Sábado, 11.
Ontem
dia agitado. Tendo deixado os meus amigos pela manhã, perdi-me por vários
pontos de Paris em passeios de descoberta e nostalgia. À meia-tarde, subi ao
restaurante panorâmico do BHV para saudar as minhas amigas que por lá continuam
em murmúrios e tremores de despedida, trancadas num adeus à cidade cujas
telhados pardacentos olham do fundo da memória cansada, assim como a cidade sob
o céu de chumbo da sua infância quando as primeiras luzes brotam dos candeeiros
para as impedir de caírem no asfalto molhado da chuva miudinha que tem caído
sem descanso. Depois, travessei o Marais e entrei num café na Place des Voges, não
só para consumir um pouco do tempo vazio, mas também para me aquecer com uma
infusão de ervas que me retemperaram do cansaço pedestre. Às oito rumei à Place
de la Republique para me encontrar com Annie e Robert e juntos irmos ao teatro
Dejazet ver a peça de Molière Le Malade
Imaginaire.
- Foi graças à diva da canção e do
espectáculo, Hélène Delavault, que conseguimos os bilhetes. O seu companheiro,
Jean-Claude Durrand, faz o papel de irmão do burlesco “doente”, numa encenação
curiosa de Michel Didym. Sala a abarrotar, constatando eu, uma vez mais, do
imenso interesse dos franceses de todas as idades pelo teatro. O interior, todo
num vermelho vivo, lembra um teatro italiano do século XIX, com o seu balcão em
anel e o tecto pintado com figuras empinocadas. Em cena pouco ou nenhum
adereço: a cadeira de Molière e dois ou três bancos. André Marcon é convincente
no papel do doente nostálgico, entre o burlesco e o sonhador que se permite
toda a sorte de fúrias, tempestivas raivas e tiranias consequentes. A equipa de
actores é convincente, embora me tivesse parecido desigual e aqui e ali sem
energia. A encenação, em muitos momentos, vertiginosa com excelentes resultados
cénicos para os momentos cantados. Dito isto, é o divino Molière que está
presente num texto admirável que nenhuma encenação consegue destruir. Dir-se-ia
que ele está acima de todas as desgraçadas postas em cima dos palcos. Quem
brilha é ele do fundo dos séculos, impondo-se através do tempo às gerações futuras.

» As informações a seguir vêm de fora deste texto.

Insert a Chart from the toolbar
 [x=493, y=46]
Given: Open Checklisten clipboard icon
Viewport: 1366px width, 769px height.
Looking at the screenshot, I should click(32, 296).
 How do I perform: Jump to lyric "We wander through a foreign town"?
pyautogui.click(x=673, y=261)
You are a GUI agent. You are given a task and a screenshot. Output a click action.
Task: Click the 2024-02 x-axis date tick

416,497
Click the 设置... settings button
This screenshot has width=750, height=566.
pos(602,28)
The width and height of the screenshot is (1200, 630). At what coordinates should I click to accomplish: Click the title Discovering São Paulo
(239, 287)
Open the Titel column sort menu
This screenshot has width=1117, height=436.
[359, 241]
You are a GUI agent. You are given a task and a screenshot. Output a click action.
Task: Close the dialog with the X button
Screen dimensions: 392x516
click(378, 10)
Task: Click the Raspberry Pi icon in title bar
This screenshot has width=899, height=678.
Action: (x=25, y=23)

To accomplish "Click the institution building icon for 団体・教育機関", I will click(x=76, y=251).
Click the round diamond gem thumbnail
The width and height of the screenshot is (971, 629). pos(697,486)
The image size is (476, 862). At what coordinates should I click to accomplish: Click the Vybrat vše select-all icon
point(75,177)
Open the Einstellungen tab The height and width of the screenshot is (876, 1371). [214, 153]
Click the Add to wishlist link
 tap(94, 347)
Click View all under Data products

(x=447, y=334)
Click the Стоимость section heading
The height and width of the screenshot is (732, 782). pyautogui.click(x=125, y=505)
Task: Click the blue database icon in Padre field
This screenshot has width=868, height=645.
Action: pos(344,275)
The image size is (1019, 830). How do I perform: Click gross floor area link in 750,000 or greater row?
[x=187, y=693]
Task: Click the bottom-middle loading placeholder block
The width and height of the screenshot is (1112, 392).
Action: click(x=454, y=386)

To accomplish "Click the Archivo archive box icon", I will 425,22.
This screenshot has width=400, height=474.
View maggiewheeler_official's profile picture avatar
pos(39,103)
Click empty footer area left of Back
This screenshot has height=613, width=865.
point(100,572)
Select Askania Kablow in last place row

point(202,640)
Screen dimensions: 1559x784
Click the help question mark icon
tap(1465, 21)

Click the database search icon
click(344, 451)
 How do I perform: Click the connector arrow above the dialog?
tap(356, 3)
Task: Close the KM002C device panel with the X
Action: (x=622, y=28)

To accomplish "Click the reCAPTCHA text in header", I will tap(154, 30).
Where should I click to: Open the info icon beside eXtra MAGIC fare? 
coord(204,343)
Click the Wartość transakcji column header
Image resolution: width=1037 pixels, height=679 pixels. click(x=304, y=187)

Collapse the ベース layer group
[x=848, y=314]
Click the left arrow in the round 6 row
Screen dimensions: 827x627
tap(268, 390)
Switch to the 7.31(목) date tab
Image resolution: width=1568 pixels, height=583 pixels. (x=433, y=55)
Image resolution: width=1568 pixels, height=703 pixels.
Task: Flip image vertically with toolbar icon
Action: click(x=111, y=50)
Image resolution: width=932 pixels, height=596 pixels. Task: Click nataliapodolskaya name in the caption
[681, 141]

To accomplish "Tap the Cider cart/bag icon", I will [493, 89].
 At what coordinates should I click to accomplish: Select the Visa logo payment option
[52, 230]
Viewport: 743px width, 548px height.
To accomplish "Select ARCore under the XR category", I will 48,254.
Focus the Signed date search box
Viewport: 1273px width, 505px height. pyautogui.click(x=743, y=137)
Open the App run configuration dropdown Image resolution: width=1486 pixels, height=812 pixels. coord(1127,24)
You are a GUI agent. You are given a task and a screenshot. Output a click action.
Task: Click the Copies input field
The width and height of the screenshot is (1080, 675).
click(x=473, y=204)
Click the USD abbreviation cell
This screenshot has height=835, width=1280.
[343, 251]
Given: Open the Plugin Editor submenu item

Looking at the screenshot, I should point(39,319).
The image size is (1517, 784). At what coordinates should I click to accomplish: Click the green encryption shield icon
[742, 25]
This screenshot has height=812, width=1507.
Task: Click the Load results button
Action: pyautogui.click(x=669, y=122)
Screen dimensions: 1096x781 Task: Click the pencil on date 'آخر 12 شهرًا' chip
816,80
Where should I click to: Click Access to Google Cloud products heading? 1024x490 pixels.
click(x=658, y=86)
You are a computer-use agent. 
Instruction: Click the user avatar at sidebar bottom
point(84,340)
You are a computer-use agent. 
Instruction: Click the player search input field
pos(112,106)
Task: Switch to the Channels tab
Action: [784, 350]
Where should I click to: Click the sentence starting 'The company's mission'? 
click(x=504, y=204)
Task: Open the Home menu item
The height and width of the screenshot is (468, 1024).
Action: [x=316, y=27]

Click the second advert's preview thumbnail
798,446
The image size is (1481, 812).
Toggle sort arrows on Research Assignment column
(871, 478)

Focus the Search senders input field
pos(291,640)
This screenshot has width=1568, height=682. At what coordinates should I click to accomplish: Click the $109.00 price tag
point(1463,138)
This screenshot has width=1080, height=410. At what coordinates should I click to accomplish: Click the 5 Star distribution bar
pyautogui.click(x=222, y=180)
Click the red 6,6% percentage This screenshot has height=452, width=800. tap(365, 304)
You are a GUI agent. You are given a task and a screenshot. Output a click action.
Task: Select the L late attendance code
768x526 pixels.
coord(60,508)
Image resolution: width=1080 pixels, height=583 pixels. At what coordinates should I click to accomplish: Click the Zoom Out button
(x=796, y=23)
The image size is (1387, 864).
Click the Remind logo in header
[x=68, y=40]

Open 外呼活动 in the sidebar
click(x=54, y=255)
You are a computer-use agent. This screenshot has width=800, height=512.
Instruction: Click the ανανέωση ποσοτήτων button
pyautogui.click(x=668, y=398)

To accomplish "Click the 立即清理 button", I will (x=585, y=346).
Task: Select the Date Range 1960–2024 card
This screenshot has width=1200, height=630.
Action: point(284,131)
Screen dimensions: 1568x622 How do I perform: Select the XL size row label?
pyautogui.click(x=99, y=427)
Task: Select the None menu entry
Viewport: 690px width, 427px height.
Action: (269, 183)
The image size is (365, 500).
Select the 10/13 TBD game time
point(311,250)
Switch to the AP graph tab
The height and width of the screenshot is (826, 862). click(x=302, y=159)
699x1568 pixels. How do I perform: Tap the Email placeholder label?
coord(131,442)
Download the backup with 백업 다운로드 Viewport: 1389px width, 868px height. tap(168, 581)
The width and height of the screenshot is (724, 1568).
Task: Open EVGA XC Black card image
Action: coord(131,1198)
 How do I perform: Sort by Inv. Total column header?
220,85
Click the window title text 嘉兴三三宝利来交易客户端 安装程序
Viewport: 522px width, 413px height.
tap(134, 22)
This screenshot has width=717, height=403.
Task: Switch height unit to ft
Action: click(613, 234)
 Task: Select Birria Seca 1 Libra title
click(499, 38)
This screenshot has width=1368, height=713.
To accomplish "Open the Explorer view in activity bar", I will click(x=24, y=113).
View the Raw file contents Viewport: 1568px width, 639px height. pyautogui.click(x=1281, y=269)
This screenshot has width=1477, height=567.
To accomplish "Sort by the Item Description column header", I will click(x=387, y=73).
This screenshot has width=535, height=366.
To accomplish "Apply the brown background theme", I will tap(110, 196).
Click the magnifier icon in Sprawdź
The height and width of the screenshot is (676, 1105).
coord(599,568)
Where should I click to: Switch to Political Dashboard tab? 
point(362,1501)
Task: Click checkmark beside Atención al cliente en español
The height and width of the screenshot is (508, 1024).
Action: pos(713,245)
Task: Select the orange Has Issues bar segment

Numa parte do texto, ele diz que não se morre da doença, morre-se dos remédios.
Como eu costumo afirmar. Esta obra é um ajuste de contas com a medicina e,
curiosamente, o seu autor morre depois de deixar o teatro onde a representou,
em 17 de Fevereiro de 1673. Por analogia, apetece dizer que os franceses dos
nossos dias, grandes consumidores de medicamentos, estão intactos nesta peça
trágico-cómica de Jean-Baptista Poquelin.
- No final da representação, ficámos à
conversa com a nossa querida amiga e com o seu companheiro e mais alguns dos
actores. Quando a Annie e o Robert se retiraram, eu continuei com eles numa
animação que não diferiu em nada daquela que costumo ter com o meu grupo de
pintores, escultores, actores e jornalistas no Príncipe. A célebre Place de la
Republique, à uma hora da madrugada, estava sob o sol tímido do meio-dia. As
esplanadas cheias, as discussões ao rubro, a imensidade de luz em torno do grande
recinto no meio do qual se ergue a estátua Marianne.
- Chove. Esta noite vou jantar a casa
da Françoise, no sexto bairro de Paris.